Exercise aim
Rewrite the rows below, substituting "desktop assistant" for "GUI agent" everywhere it occurs and leaving all other text unchanged.

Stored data
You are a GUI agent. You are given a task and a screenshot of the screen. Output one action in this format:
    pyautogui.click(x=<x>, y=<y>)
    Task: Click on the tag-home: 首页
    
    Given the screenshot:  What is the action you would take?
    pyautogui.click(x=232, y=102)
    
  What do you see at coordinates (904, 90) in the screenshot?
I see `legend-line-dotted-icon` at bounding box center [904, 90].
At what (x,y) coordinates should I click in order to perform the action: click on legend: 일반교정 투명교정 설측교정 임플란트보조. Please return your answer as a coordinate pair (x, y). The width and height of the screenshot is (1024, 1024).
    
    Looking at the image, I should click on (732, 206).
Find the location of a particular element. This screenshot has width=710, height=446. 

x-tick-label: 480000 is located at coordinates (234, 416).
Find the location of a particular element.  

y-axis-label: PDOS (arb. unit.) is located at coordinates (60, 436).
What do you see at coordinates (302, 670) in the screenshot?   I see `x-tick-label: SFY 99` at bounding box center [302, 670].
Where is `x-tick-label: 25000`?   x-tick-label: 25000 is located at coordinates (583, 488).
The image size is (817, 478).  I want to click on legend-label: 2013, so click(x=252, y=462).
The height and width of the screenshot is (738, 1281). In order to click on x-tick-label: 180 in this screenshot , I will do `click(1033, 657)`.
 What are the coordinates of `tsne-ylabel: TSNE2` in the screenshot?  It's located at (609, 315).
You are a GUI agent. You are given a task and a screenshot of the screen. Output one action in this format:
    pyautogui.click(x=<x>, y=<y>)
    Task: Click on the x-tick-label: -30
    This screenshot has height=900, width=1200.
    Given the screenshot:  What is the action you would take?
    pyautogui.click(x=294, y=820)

Output for this task
You are a desktop assistant. You are given a task and a screenshot of the screen. Output one action in this format:
    pyautogui.click(x=<x>, y=<y>)
    Task: Click on the tag-home: 首页
    
    Given the screenshot:  What is the action you would take?
    pyautogui.click(x=232, y=102)
    
  What do you see at coordinates (904, 90) in the screenshot?
I see `legend-line-dotted-icon` at bounding box center [904, 90].
At what (x,y) coordinates should I click in order to perform the action: click on legend: 일반교정 투명교정 설측교정 임플란트보조. Please return your answer as a coordinate pair (x, y). The width and height of the screenshot is (1024, 1024).
    
    Looking at the image, I should click on (732, 206).
Find the location of a particular element. This screenshot has width=710, height=446. 

x-tick-label: 480000 is located at coordinates (234, 416).
Find the location of a particular element.  

y-axis-label: PDOS (arb. unit.) is located at coordinates (60, 436).
What do you see at coordinates (302, 670) in the screenshot?   I see `x-tick-label: SFY 99` at bounding box center [302, 670].
Where is `x-tick-label: 25000`?   x-tick-label: 25000 is located at coordinates (583, 488).
The image size is (817, 478).  I want to click on legend-label: 2013, so click(x=252, y=462).
The height and width of the screenshot is (738, 1281). In order to click on x-tick-label: 180 in this screenshot , I will do `click(1033, 657)`.
 What are the coordinates of `tsne-ylabel: TSNE2` in the screenshot?  It's located at (609, 315).
You are a desktop assistant. You are given a task and a screenshot of the screen. Output one action in this format:
    pyautogui.click(x=<x>, y=<y>)
    Task: Click on the x-tick-label: -30
    This screenshot has height=900, width=1200.
    Given the screenshot:  What is the action you would take?
    pyautogui.click(x=294, y=820)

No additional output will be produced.